• EXERCISE PROMPT: Copy out the stretch of the text on Canada's women's hockey jerseys from "Yet sometimes national" through "awareness and research.", swapping "thunderbird" for "raven".

• EXTRACTED TEXT:
When the Canadian players weren’t even sure if anyone would show up at the rink to watch them, they skated out onto the ice for their first world championship game against Sweden on March 19, 1990, to see fans proudly sport pink to support their favourite Canadian girls.
The publicity stunt drew local, national and international media attention, and much to the excitement of Team Canada players and staff members, even national broadcaster The Sports Network (TSN) wanted to cover the first-ever official world championship (and they have ever since!).
By the time the Canadian women faced off against rivals the United States in the first-ever gold medal game on March 25, 1990, “pink power” had taken off in full force, with even the Zamboni driver decorating his ice-resurfacer with pink flamingos – and even dressing up as one himself!
The passion behind the pink movement, and of course, the talent and skill of Canada’s National Women’s Team, lead to a 5-2 win over the U.S. to snag the first-ever gold medals and world championship cup handed out to a National Women’s Team by the International Ice Hockey Federation (IIHF).
We now usually see Canada’s National Women’s Team suited up in the traditional red and white our country is accustomed to seeing on the ice, sometimes with some stylish black accents that look sharp on the ice.
Yet sometimes national team jerseys still vary, with some re-designed specific to special events, from the First Nations symbols – a thunderbird and eagle – incorporated into the maple leaf for the Team Canada jerseys worn at the 2010 Olympic Winter Games in Vancouver, B.C., to the black and yellow jerseys worn by Team Canada at the 2013 IIHF Women’s World Championship in Ottawa, Ont., in support of Live Strong, to raise cancer awareness and research.

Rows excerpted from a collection
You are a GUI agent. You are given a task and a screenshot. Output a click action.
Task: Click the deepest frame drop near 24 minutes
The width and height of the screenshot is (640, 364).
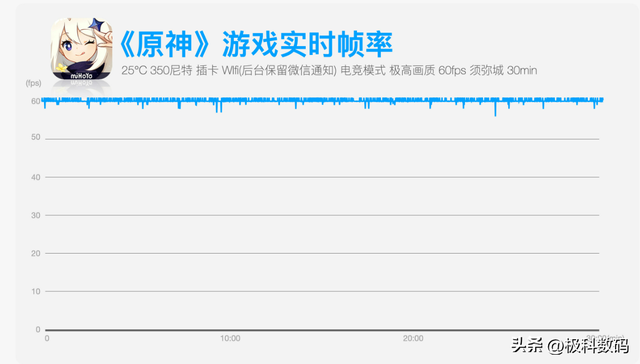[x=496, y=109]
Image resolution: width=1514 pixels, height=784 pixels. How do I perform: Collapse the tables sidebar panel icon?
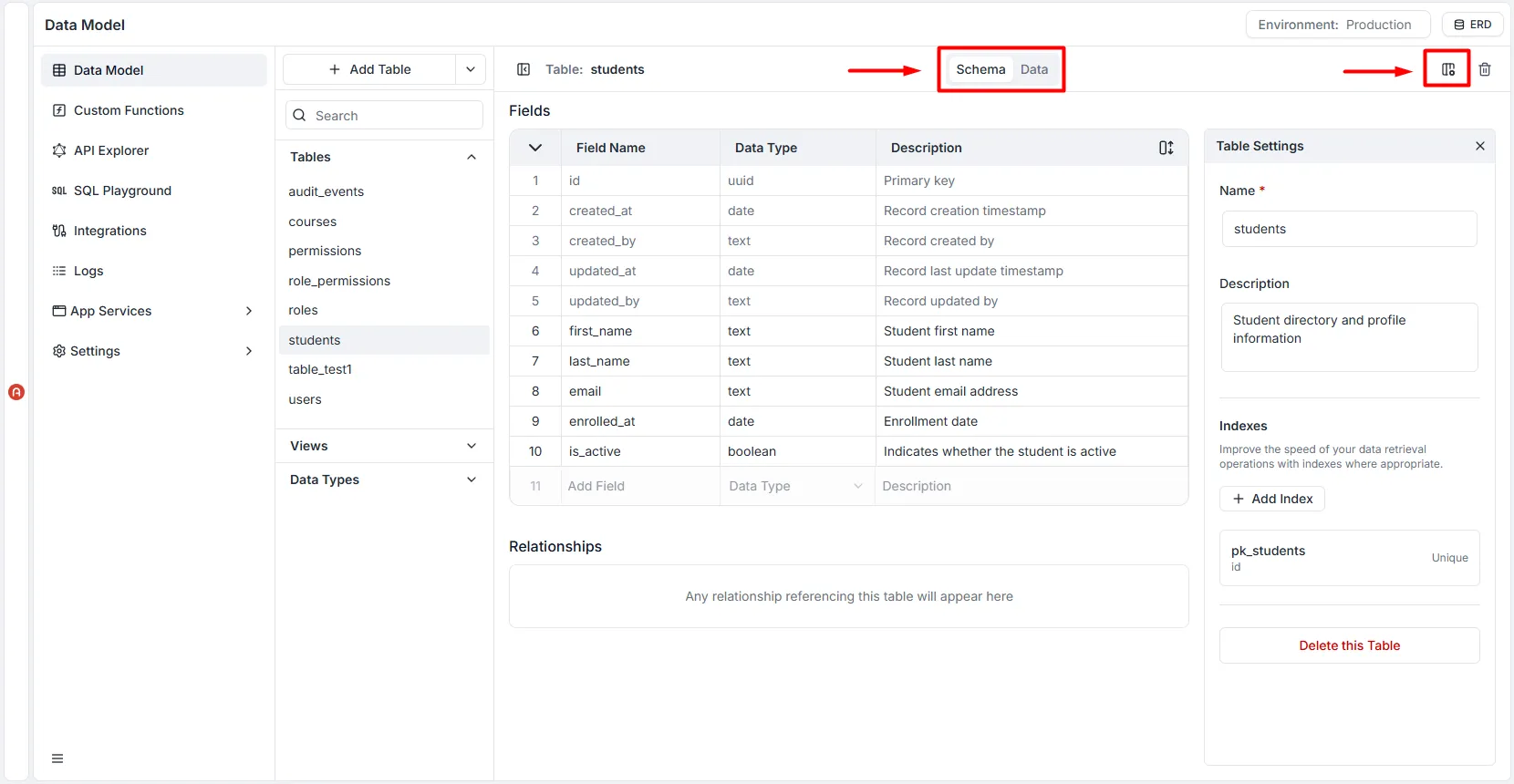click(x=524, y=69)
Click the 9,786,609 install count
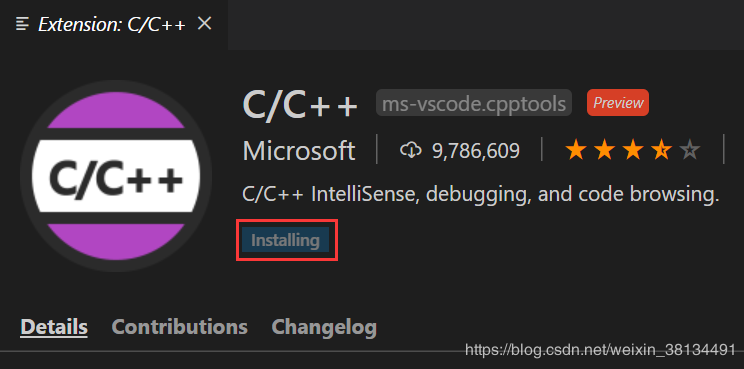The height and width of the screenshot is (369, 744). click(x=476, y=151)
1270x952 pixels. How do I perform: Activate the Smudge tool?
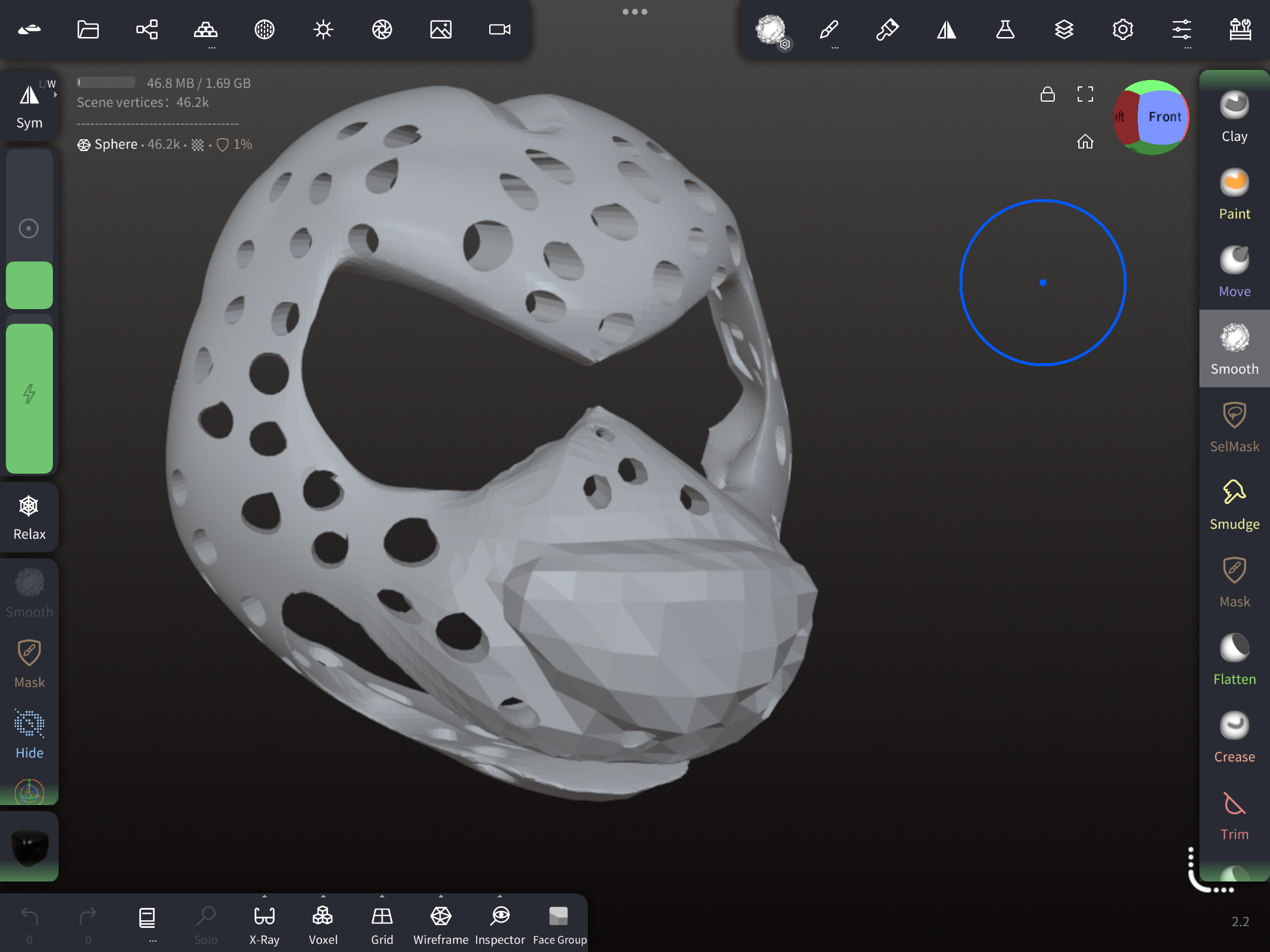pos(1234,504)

• SOLVED EXERCISE:
Yet sometimes national team jerseys still vary, with some re-designed specific to special events, from the First Nations symbols – a raven and eagle – incorporated into the maple leaf for the Team Canada jerseys worn at the 2010 Olympic Winter Games in Vancouver, B.C., to the black and yellow jerseys worn by Team Canada at the 2013 IIHF Women’s World Championship in Ottawa, Ont., in support of Live Strong, to raise cancer awareness and research.